When Bruschi and his friends left the bar, the other group was waiting for them in the parking lot. One of them started trading insults with Bruschi's brother.

"They wanted to fight us," Tindall said. "Tedy told them to take off. He told them very calmly. He told them more times than I would have. Then he turned to me and said, `JT, open the door.'

"The other guys were driving a Mustang convertible," Drinkwater said. "Out of nowhere, here comes Tedy. He levels this guy, who is about 6-4, 240 pounds. He just flattens him right into the back of the convertible."

Lifestyle decision There were more nights like Bobby McGee's.

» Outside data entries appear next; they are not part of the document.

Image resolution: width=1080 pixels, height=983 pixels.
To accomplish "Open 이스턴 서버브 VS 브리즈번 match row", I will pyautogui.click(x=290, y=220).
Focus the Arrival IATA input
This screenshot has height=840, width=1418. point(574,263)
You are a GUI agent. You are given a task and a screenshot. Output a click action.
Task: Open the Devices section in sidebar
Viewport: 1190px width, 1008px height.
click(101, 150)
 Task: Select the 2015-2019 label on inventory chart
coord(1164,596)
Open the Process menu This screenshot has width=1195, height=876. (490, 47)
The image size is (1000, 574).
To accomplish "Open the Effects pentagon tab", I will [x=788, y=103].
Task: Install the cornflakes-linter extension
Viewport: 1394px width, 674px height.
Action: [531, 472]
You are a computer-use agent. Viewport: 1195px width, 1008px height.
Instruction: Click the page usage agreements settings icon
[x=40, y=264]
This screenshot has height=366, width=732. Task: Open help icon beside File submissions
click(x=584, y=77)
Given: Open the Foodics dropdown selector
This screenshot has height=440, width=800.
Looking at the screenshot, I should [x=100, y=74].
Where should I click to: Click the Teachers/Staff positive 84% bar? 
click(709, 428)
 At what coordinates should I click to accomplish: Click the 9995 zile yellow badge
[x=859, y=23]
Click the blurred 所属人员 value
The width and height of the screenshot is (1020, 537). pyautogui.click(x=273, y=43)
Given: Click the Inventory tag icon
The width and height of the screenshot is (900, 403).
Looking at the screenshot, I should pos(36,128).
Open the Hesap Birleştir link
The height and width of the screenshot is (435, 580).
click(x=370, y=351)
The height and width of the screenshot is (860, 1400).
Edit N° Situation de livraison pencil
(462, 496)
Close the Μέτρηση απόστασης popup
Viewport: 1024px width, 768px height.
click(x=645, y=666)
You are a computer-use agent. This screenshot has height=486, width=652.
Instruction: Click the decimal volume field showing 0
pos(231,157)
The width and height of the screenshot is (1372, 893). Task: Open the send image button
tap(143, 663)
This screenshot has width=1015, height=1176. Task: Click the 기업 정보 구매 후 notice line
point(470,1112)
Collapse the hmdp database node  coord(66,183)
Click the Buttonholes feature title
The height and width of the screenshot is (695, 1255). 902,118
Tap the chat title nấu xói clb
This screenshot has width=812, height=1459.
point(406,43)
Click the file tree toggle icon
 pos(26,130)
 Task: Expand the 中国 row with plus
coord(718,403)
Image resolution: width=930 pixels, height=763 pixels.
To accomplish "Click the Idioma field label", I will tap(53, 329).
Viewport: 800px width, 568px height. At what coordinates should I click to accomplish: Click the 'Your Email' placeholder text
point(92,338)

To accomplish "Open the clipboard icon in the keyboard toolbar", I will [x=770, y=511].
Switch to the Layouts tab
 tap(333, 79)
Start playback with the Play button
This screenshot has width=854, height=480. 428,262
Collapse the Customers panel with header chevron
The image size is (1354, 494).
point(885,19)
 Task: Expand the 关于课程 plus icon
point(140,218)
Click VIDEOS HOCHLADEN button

Too many of them. By then, Bruschi had met Heidi, who was a softball player at Arizona. He was taken with her. The only time they were at odds was when he went out with the boys and lost track of the time, the beers, and the promises to come home.

"There comes a time in every person's life when you have to take a good look at yourself," Bruschi said. "I wanted to be a good husband. I wanted to be a good father. I decided I couldn't act the same way that I acted on the football field anymore."

He did not make a grand pronouncement about his lifestyle change. He simply trusted his friends, teammates, and family to quietly note the difference.

"The last time I saw him take a drink was his second year in the league," Tindall said. "They played Green Bay on `Monday Night Football' and I went out to Foxborough for the game. Tedy had the next night off. We went out and got pretty liquored up. He was crying because I was leaving the next day. He kept saying, `JT, man, you gotta stay.' He was in one of his happy moods. Sometimes when we drank, we weren't always so happy."

There are no more nights like that. Bruschi has trimmed the fat. He has pared down his life to his family and his game.

"He's matured," offered Patriots coach Bill Belichick. "I think we have a lot of players who are very aggressive on the field, but have a very different personal life off the field. Maybe football is the way they release their aggression."

Funny how that aggression no longer roils inside of Bruschi. He is successful and well-respected. He was fourth in the All-Pro voting at inside linebacker. He is recognized as one of the more charitable athletes in New England. He is immensely popular with his coaches, his teammates, and the fans.

"As my career has gotten longer and longer, the chip on my shoulder has gotten smaller," Bruschi said. "My motivation has changed. I'm no longer motivated to prove something to somebody. My motivation now is to go out and make my family proud."

There are times when the intensity flares and his emotions overtake him, although those incidents have become rare. In fact, when it was first discovered that Bruschi had drawn an unsportsmanlike penalty in the Baltimore game in November, more than one observer in the press box wondered whether there had been a mistake.

"No, it was me," Bruschi said. "They got Matt Chatham for a facemask penalty and I got so mad I kicked the flag. They got 30 yards and 3 points on that. The only points of the game. That's on me."

On the day of New England's victory over the Ravens, both Tindall and Drinkwater watched their friend, as they do each Sunday, from their Roseville homes. JT is a police officer now. Drinkwater is a businessman and a part-time coach for their old high school team. They live vicariously through their friend, through the lunatic on their television screen who is still leveling everyone in his path.

"You've got to channel intensity like that," Tindall said. "You've got to surgically pinpoint when to use it. If you don't apply it the right way, it's wasted."

The two men who make up Tedy Bruschi understand that. The linebacker and the father approach their jobs with a clear-headed resolve. There is room in Bruschi's life for both of them. His journey has led each of them to their own separate peace.